▶ Entrées issues d'un jeu de données:

#####

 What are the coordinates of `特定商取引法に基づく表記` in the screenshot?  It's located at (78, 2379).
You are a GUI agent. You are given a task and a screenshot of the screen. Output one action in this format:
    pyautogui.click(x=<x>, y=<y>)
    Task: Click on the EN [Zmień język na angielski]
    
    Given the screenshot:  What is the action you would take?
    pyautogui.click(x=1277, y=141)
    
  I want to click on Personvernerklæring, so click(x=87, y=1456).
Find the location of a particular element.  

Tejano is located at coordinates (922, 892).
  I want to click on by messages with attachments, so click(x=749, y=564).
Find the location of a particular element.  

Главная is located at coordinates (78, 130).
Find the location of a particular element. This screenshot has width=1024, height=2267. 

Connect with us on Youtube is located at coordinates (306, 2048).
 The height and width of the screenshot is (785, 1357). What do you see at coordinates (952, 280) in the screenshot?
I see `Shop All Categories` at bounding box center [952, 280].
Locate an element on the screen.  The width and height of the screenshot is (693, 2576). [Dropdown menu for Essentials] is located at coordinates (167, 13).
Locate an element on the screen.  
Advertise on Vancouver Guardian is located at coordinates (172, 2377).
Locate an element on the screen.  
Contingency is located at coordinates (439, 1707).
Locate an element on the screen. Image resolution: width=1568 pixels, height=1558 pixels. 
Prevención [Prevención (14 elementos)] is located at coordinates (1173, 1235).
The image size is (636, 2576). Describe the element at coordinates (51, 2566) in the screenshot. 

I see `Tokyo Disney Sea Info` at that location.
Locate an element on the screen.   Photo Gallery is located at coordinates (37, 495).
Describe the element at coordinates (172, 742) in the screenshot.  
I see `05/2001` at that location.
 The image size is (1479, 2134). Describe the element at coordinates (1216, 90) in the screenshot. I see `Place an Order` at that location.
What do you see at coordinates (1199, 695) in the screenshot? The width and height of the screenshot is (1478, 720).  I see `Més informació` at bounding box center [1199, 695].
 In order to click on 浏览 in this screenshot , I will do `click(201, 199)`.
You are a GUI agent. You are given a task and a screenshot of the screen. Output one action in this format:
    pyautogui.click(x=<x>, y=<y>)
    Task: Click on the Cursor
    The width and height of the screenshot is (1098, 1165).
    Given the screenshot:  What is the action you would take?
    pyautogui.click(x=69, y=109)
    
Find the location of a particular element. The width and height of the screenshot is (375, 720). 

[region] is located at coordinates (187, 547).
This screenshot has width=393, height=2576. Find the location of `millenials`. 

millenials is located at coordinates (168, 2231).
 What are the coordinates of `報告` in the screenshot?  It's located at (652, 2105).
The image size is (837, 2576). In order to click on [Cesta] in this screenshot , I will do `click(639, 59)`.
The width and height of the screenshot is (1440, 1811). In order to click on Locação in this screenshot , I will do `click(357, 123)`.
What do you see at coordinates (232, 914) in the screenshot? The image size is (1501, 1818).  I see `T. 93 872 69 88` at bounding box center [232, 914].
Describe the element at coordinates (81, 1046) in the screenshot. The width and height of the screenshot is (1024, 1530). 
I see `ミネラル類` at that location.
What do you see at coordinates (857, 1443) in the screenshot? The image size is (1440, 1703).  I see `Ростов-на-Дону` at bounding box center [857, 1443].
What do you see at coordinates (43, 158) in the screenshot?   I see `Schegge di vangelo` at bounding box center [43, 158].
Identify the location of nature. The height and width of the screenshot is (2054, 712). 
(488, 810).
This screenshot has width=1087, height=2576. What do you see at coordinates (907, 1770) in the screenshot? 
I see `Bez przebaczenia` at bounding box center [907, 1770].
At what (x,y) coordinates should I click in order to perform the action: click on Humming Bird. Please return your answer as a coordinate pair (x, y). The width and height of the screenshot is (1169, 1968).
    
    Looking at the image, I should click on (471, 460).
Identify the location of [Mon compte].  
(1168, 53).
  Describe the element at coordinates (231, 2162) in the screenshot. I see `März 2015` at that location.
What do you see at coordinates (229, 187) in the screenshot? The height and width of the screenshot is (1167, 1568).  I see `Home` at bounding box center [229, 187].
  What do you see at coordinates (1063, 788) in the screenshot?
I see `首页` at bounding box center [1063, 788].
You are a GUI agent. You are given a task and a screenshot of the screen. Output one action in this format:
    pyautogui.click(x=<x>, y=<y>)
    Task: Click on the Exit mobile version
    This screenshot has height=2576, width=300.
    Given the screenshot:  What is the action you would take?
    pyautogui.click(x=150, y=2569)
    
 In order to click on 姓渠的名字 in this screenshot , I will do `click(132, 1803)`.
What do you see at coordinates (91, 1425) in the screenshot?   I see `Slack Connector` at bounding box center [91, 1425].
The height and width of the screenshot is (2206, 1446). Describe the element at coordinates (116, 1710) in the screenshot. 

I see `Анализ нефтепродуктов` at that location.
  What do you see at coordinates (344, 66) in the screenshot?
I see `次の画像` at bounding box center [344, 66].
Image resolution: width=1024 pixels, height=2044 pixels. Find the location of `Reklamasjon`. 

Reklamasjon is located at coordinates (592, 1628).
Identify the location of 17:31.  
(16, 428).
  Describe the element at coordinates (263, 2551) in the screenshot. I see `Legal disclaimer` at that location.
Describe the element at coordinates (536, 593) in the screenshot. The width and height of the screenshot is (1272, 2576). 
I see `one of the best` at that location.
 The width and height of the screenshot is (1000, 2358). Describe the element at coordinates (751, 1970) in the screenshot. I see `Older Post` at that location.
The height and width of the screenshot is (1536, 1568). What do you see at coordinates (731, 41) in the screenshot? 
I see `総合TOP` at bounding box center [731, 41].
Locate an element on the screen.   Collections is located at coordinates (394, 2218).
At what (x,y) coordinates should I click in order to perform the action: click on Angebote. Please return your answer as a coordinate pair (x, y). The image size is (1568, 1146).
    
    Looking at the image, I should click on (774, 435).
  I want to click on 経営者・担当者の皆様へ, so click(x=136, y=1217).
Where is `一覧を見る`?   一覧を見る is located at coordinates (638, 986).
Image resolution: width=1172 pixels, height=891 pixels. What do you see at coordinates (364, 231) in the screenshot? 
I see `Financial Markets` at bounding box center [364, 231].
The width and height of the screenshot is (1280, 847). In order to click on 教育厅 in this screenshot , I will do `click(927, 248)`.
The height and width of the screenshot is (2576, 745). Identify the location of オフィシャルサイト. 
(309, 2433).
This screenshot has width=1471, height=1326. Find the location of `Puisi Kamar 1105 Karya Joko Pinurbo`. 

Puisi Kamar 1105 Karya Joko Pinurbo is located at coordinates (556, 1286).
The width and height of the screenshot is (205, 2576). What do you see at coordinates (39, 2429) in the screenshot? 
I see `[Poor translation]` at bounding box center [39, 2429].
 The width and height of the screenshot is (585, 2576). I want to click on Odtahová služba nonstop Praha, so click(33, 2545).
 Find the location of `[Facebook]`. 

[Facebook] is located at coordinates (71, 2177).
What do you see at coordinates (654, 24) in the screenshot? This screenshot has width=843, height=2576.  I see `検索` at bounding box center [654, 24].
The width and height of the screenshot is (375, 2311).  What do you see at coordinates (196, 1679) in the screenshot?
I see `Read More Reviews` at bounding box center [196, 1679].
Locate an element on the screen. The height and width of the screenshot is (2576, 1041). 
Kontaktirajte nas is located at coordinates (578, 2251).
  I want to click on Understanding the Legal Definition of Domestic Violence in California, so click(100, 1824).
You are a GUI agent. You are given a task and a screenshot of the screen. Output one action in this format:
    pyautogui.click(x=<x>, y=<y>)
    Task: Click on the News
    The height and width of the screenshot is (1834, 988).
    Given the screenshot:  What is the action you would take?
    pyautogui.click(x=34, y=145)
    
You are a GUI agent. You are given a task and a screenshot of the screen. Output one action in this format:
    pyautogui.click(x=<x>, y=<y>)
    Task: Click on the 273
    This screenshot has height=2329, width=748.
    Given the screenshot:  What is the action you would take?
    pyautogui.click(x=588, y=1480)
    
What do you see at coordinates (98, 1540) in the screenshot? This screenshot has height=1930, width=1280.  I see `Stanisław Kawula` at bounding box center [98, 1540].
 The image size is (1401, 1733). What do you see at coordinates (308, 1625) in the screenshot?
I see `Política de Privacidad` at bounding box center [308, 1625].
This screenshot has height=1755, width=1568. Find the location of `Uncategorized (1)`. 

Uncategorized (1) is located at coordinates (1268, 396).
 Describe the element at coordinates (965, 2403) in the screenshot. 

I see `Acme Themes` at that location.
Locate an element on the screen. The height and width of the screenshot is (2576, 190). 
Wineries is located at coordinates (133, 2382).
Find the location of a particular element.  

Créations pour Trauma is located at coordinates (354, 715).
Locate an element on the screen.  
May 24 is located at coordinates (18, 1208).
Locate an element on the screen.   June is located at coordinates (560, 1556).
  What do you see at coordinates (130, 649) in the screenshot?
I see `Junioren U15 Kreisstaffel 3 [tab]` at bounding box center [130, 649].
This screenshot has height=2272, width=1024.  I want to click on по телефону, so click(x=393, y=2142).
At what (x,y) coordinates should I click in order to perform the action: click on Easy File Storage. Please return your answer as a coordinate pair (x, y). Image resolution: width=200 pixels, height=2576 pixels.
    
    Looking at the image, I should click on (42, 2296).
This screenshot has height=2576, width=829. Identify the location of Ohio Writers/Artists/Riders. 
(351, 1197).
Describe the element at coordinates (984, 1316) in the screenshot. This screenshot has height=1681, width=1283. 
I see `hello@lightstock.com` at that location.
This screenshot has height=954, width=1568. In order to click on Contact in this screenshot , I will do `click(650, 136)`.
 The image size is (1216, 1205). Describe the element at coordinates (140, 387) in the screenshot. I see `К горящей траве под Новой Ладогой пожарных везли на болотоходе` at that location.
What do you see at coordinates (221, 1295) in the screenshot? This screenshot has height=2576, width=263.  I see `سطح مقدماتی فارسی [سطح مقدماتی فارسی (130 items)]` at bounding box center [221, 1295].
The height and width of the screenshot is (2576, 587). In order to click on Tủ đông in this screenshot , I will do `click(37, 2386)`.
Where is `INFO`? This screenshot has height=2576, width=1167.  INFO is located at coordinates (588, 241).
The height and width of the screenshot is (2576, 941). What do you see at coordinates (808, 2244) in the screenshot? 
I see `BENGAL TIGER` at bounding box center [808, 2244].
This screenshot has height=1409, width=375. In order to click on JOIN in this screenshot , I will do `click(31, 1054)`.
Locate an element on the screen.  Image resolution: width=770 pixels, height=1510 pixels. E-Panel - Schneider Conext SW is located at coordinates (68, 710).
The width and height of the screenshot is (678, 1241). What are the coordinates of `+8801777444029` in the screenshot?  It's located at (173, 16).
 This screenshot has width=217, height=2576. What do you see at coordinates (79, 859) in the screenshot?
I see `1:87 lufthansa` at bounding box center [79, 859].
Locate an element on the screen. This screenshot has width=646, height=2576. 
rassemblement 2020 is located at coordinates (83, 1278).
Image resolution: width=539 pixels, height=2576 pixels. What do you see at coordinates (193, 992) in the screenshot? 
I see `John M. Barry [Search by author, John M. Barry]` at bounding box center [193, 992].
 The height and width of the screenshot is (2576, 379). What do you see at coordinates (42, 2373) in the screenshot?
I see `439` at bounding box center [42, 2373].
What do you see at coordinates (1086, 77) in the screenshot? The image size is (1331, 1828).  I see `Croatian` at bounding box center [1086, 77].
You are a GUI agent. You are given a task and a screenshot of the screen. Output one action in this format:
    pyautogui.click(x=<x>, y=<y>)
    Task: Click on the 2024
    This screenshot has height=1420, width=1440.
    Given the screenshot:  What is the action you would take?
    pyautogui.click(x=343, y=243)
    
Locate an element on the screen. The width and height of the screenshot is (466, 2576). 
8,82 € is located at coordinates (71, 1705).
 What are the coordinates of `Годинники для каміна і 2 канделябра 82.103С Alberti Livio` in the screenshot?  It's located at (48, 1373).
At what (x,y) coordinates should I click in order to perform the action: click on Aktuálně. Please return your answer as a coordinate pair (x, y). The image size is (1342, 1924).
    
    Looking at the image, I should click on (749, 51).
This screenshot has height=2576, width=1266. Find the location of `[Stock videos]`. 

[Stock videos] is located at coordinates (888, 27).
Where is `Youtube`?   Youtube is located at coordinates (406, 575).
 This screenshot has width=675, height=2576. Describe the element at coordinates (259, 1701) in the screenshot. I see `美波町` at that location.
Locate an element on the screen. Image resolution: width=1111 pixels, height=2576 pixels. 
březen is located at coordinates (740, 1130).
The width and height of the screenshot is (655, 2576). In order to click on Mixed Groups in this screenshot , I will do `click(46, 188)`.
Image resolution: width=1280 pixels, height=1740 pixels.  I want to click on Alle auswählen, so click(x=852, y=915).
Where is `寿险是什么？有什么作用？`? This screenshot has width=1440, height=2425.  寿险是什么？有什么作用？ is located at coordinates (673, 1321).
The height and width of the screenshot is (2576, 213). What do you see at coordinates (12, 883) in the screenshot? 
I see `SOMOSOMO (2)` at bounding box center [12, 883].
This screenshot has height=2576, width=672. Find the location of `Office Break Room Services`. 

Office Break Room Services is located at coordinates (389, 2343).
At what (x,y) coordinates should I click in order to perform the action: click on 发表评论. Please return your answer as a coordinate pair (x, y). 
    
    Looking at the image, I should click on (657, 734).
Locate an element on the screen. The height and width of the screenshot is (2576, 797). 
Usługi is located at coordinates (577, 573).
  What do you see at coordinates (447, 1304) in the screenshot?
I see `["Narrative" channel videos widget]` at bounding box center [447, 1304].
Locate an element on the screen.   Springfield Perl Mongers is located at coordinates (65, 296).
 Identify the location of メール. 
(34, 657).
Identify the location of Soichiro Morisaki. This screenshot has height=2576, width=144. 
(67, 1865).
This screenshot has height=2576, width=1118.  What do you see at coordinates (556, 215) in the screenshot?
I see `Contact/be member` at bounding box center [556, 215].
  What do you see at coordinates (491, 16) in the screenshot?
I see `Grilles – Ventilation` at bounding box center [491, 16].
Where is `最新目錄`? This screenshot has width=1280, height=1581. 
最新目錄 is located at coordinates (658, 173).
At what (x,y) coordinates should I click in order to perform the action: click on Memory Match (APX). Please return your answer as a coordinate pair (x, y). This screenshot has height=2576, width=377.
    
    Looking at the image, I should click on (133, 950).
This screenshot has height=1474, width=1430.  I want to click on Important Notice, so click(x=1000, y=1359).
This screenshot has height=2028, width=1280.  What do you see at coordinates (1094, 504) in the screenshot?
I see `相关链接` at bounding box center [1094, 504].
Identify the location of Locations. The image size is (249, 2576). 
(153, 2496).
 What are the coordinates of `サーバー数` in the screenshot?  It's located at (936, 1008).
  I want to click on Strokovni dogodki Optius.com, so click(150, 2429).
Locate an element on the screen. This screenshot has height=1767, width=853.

#####

Reproduisez à l'identique les lignes des entrées, en commençant par celle qui contient "coordinates (638, 986)." et en terminant par celle qui contient "(309, 2433).", ces deux lignes comprises.

Where is `一覧を見る`?   一覧を見る is located at coordinates (638, 986).
Image resolution: width=1172 pixels, height=891 pixels. What do you see at coordinates (364, 231) in the screenshot? 
I see `Financial Markets` at bounding box center [364, 231].
The width and height of the screenshot is (1280, 847). In order to click on 教育厅 in this screenshot , I will do `click(927, 248)`.
The height and width of the screenshot is (2576, 745). Identify the location of オフィシャルサイト. 
(309, 2433).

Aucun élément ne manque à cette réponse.